WHAT TO PRODUCE: In the entries that follow, the line with "You are a computer-use agent. The" opens the range and the line with "Given: Select the ルーレットメダル×9 reward icon" closes it; repeat that range exactly, both lines included.

DATA TO EXAMINE:
%%
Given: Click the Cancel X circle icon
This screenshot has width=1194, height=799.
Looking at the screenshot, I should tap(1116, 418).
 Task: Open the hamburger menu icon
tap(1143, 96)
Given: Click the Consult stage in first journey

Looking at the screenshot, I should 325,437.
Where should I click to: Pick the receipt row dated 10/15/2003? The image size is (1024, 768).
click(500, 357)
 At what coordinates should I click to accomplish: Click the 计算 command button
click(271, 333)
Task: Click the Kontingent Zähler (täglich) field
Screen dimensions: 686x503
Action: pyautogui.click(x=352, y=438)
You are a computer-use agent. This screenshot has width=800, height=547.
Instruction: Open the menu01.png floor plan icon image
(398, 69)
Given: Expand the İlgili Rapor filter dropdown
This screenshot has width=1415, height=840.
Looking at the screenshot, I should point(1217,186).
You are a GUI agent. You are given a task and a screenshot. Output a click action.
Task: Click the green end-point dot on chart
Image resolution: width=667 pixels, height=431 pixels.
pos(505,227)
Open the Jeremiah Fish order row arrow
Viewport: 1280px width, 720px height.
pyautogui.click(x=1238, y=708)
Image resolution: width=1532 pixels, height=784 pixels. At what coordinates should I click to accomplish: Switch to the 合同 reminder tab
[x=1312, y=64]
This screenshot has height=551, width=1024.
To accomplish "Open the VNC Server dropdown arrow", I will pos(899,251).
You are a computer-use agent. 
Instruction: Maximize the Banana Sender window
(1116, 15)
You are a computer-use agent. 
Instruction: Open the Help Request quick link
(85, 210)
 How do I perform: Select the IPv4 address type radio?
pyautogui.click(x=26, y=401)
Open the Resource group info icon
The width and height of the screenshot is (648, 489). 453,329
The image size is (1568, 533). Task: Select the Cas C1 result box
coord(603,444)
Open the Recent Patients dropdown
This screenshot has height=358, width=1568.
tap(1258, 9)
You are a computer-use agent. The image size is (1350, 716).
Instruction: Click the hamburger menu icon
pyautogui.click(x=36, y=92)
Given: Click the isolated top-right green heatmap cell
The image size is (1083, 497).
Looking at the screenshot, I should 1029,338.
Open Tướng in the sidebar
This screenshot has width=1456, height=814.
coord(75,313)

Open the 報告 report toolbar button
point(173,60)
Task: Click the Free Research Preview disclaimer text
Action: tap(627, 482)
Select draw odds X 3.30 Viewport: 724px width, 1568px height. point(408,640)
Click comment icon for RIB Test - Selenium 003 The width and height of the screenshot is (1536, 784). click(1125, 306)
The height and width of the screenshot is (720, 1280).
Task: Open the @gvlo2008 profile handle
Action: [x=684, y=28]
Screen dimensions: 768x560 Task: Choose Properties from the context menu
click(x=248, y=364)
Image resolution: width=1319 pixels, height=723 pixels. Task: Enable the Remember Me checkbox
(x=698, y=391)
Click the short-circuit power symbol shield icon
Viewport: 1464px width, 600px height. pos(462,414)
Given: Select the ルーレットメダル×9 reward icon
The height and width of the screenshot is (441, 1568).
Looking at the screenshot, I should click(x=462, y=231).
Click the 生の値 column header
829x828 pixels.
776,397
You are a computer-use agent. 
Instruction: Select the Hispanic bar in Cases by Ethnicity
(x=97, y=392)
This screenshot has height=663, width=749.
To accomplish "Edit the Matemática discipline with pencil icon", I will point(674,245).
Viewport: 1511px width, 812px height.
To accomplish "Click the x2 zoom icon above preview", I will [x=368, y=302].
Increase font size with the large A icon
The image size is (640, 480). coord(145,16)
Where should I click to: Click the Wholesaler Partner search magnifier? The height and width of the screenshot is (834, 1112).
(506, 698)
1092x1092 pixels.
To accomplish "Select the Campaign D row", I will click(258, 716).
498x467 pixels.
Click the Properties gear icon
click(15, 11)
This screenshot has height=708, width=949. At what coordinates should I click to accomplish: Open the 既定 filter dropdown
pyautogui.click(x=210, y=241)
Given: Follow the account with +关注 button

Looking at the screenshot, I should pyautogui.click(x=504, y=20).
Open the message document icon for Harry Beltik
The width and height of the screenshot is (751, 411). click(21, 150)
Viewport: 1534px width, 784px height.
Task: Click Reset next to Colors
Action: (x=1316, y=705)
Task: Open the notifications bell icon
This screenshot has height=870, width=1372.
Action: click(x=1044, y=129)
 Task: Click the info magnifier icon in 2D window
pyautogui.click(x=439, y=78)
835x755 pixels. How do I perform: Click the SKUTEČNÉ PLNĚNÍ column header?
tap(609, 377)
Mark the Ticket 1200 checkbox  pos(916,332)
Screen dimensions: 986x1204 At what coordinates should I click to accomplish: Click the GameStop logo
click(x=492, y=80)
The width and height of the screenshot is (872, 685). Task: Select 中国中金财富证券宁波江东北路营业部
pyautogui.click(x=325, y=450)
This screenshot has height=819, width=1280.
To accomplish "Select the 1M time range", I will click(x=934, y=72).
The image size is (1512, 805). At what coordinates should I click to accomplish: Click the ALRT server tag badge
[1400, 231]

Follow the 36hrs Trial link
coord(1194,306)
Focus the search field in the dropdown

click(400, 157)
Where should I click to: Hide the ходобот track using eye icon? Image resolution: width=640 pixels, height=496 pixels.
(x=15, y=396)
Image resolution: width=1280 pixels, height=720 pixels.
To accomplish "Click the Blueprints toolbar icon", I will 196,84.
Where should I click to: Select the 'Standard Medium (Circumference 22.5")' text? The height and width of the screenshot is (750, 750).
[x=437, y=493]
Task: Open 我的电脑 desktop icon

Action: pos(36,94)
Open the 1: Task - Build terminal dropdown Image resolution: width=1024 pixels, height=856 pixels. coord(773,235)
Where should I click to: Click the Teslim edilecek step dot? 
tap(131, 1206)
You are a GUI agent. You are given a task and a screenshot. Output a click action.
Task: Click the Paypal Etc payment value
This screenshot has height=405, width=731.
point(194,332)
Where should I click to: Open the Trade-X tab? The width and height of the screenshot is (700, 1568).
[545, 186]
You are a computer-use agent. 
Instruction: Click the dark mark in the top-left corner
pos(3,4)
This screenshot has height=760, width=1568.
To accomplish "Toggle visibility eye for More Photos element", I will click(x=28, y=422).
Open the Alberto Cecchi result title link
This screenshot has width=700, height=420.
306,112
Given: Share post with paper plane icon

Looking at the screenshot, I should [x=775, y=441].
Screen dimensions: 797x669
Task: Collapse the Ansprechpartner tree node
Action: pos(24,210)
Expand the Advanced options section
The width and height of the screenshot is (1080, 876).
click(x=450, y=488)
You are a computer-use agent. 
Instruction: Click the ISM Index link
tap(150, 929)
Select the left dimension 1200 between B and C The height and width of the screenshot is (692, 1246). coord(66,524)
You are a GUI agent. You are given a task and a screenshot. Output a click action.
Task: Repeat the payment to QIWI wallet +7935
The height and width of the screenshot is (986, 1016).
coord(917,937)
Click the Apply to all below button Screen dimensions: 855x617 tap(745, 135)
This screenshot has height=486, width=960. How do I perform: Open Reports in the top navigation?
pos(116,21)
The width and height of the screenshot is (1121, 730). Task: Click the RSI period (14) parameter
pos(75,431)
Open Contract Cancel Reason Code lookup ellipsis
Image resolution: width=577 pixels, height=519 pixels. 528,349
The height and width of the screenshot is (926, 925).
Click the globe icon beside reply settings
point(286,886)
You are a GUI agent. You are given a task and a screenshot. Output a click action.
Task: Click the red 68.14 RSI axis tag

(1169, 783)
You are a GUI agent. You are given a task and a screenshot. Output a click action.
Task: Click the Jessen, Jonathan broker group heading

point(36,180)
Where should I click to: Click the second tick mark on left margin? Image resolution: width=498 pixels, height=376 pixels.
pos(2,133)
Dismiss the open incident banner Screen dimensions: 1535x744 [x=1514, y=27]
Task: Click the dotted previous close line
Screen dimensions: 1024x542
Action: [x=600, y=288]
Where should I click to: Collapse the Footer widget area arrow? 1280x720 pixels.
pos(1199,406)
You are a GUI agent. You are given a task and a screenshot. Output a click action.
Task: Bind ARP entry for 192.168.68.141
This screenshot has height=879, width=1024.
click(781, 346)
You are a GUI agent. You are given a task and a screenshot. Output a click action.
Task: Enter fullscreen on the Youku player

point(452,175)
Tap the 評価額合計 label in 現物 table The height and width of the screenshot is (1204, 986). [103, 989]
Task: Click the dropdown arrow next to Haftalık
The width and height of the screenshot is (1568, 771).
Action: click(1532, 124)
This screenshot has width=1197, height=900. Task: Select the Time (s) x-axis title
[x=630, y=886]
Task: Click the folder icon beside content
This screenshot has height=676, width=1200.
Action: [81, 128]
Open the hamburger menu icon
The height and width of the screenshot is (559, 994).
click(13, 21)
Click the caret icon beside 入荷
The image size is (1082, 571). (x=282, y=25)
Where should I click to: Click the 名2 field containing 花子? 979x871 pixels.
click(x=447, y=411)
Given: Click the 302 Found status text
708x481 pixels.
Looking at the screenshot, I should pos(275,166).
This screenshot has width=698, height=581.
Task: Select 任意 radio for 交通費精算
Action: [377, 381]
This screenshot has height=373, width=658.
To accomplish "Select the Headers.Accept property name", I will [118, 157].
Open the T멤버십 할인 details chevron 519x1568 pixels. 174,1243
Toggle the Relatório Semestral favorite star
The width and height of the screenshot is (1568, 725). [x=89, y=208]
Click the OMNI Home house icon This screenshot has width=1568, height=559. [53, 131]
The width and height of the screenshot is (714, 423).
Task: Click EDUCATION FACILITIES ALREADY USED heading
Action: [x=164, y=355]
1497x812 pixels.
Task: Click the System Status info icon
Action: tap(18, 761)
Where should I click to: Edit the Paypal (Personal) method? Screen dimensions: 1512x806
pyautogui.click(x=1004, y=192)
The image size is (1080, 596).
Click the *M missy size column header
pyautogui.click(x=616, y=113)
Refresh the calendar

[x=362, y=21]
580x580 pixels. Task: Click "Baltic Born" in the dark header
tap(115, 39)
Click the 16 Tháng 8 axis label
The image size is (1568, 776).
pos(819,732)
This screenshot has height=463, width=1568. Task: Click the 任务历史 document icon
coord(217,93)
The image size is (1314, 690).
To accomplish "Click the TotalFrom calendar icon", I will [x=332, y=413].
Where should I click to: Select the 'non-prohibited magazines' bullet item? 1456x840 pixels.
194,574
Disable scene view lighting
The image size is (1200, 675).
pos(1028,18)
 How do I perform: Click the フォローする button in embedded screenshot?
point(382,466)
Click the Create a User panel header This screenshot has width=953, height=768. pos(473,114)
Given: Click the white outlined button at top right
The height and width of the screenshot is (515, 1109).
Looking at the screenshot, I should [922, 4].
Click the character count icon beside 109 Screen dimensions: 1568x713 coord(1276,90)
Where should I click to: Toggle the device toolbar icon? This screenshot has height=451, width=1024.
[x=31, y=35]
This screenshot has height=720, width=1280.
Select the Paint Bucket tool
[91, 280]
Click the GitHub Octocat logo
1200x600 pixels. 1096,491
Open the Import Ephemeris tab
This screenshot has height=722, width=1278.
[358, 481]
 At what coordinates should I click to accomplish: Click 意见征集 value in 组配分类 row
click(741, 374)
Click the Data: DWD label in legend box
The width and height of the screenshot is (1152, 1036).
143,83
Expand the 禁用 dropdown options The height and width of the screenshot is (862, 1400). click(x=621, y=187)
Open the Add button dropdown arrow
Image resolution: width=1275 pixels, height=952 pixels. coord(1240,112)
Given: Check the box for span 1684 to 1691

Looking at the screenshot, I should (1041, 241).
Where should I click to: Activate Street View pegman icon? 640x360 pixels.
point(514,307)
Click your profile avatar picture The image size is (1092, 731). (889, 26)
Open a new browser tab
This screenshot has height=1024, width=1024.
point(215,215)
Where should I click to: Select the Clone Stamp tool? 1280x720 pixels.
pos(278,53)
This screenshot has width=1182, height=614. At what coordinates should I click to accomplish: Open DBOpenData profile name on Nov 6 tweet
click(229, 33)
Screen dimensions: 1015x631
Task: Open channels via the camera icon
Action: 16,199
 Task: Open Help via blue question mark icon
%%
TASK ANSWER:
You are a computer-use agent. The image size is (1350, 716).
Instruction: Click the hamburger menu icon
pyautogui.click(x=36, y=92)
Given: Click the isolated top-right green heatmap cell
The image size is (1083, 497).
Looking at the screenshot, I should 1029,338.
Open Tướng in the sidebar
This screenshot has width=1456, height=814.
coord(75,313)

Open the 報告 report toolbar button
point(173,60)
Task: Click the Free Research Preview disclaimer text
Action: tap(627, 482)
Select draw odds X 3.30 Viewport: 724px width, 1568px height. point(408,640)
Click comment icon for RIB Test - Selenium 003 The width and height of the screenshot is (1536, 784). click(1125, 306)
The height and width of the screenshot is (720, 1280).
Task: Open the @gvlo2008 profile handle
Action: [x=684, y=28]
Screen dimensions: 768x560 Task: Choose Properties from the context menu
click(x=248, y=364)
Image resolution: width=1319 pixels, height=723 pixels. Task: Enable the Remember Me checkbox
(x=698, y=391)
Click the short-circuit power symbol shield icon
Viewport: 1464px width, 600px height. pos(462,414)
Given: Select the ルーレットメダル×9 reward icon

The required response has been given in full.